Secrets of Antarctic lake's microbes revealed
UNSW Science Professor Rick Cavicchioli is an expert in microbes and why they are so important—just last year, he led an urgent call for the world to stop ignoring this "unseen majority" in Earth's biodiversity and ecosystem when addressing climate change.
In their widely covered and discussed scientists' warning, Prof Cavicchioli and researchers around the world raised awareness both for how microbes can influence climate change and how they will be impacted by it—calling for including microbes in climate change research, increasing the use of research involving innovative technologies, and improving education in classrooms.
Now, Prof Cavicchioli has published another important piece on microbes—this time, a research paper that has been more than a decade in the making: after three Antarctic missions, including one that ran for 18 months, plus three years of bioinformatics analysis, the scientists can now reveal the secrets of Ace Lake's microbes.
In the paper, Prof Cavicchioli and team show how these microbes have adapted to the polar light cycle.
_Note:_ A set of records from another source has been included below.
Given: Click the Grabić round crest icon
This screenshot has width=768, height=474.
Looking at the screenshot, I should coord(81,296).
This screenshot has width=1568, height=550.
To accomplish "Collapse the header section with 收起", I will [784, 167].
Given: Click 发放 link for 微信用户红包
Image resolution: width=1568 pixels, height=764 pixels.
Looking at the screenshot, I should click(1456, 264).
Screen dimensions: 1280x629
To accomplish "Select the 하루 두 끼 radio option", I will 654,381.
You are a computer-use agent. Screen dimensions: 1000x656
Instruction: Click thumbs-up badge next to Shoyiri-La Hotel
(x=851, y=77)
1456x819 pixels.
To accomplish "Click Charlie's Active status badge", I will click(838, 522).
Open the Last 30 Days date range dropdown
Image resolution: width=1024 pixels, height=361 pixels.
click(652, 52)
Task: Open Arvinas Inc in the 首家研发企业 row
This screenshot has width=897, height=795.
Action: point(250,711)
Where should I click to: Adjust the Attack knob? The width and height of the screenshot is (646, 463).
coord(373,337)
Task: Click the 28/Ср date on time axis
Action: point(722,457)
The researchers found that two types of microbes—green sulfur bacteria (GSB) and cyanobacteria—were most abundant in the lake, and that they were highly influenced by light availability. The GSB decreased in numbers in winter and bounced back to higher levels in spring.
The researchers believe that the GSB in the lake have evolved specifically to life in Antarctica. Because they are specialized, the research team predicts that the same GSB will be found in other Antarctic aquatic systems, and they are currently doing research now to find out if it is true. One thing that concerns the scientists is the threat from introduced (invasive) viruses that could destroy the GSB, thereby perturbing the whole lake ecosystem.